Programme Quality Gates

Workload Level

Navigate to Workloads[Select Workload]Quality Gates to see quality gates for a specific workload.

Workload Quality Gates

Understanding the Quality Gates Dashboard

The Quality Gates dashboard displays information in a table format with the following columns:

Service

The name of the service as defined in the quality gate manifest file.

Repo

The repository name, which links directly to the repository in your version control system.

Quality Gates

Visual indicators showing which types of quality checks are configured:

  • Green badges: Quality checks that are configured and enabled
  • Red badges: Quality check types that are not configured
  • Shield icons: Indicate whether the check is required for merge or optional

Common quality gate types include:

  • Code Style and Linting: Automated code formatting and style checks
  • Unit: Unit test execution
  • Integration: Integration test execution
  • Code Quality: Static code analysis (e.g., SonarQube)

Viewing Detailed Information

Click the More info button next to any service to expand detailed information about each quality gate:

Provider

The system that runs the quality check (e.g., GitHub Actions, Azure DevOps).

Phase

When the check runs in the development lifecycle:

  • pre-merge: Runs before code can be merged to the main branch
  • build: Runs during the build process

File

The configuration file that defines the quality check (e.g., GitHub workflow file).

Path

The specific job or step within the configuration file.

Required

Shows whether the check is required for merging (indicated by a shield icon):

  • Shield with check: Required status check - code cannot be merged without this passing
  • Shield with outline: Optional check - failure won't block merging

Searching and Filtering

Use the search box at the top of the dashboard to quickly find specific:

  • Service names
  • Repository names
  • Quality gate types

Benefits for Development Teams

Quality Gates provide several benefits:

Consistency

See at a glance which repositories have comprehensive quality checks and which might need additional automation.

Transparency

Understand what checks new code must pass before reaching production.

Risk Assessment

Identify repositories with fewer quality gates that might pose higher risk.

Process Improvement

Use the overview to standardise quality processes across teams and repositories.

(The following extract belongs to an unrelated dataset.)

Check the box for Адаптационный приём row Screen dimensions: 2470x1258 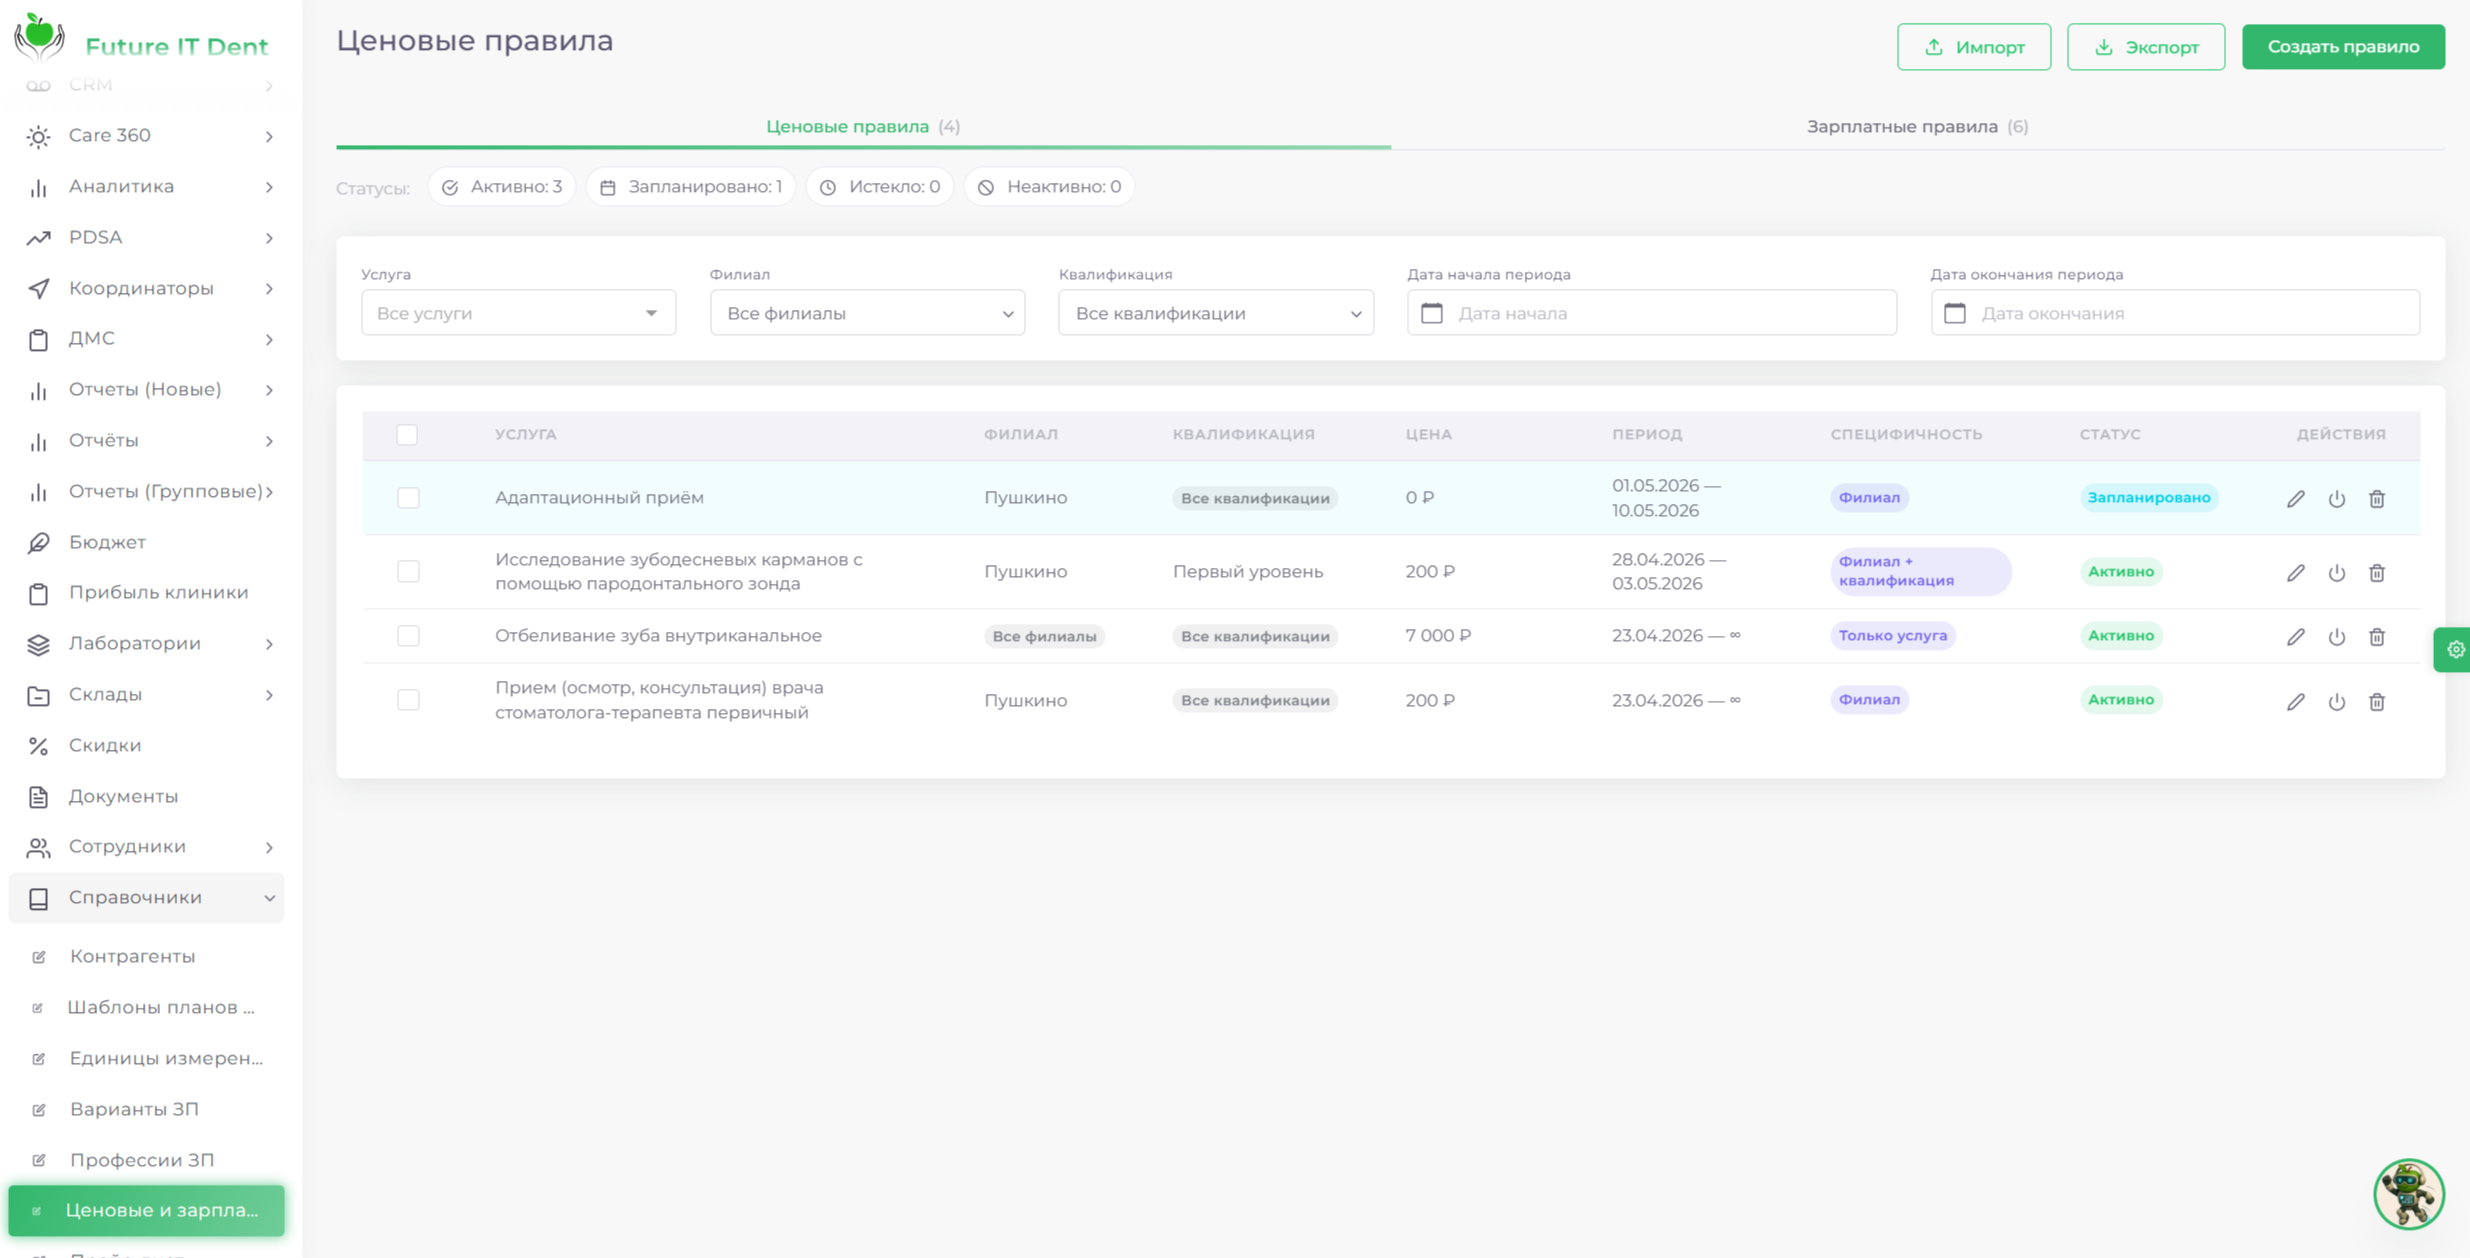pos(408,498)
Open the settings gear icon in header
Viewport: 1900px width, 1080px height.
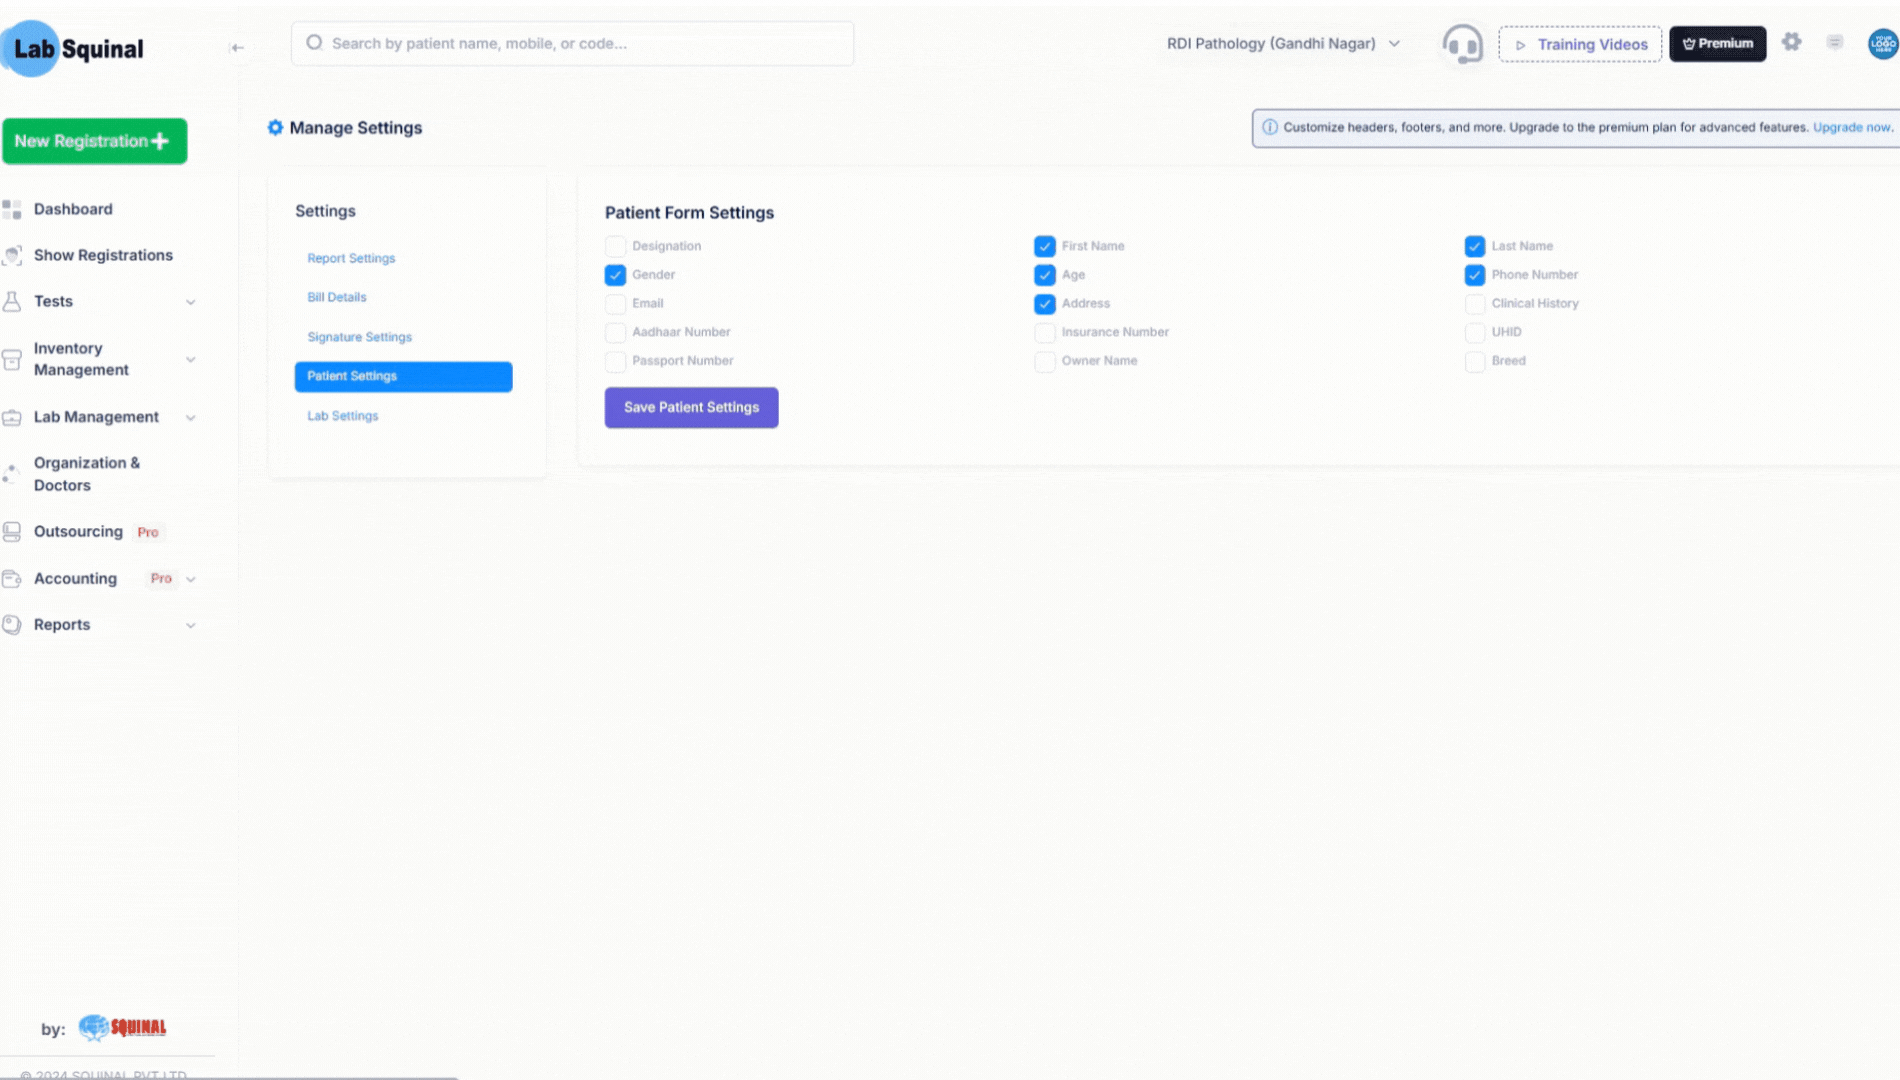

Common Quality Gate Patterns

Comprehensive Coverage

Well-configured services typically have quality gates for:

  • Code style and linting (ensuring consistent code formatting)
  • Unit tests (verifying individual components work correctly)
  • Integration tests (ensuring components work together)
  • Code quality analysis (identifying potential bugs and technical debt)

Risk Indicators

Services with missing quality gates may indicate:

  • Newer repositories that haven't yet implemented full automation
  • Legacy services that might benefit from additional quality checks
  • Opportunities to standardise development practices

Next Steps

If you identify repositories with limited quality gate coverage:

  1. Discuss with Development Teams: Understand any gaps in automated quality checks
  2. Review Configuration: Check if quality gates exist but aren't properly configured in the manifest
  3. Implement Missing Checks: Consider adding automated quality checks where appropriate
  4. Standardise Practices: Use well-configured repositories as templates for others

For information on setting up and configuring Quality Gates, see the Quality Gates Administration Guide.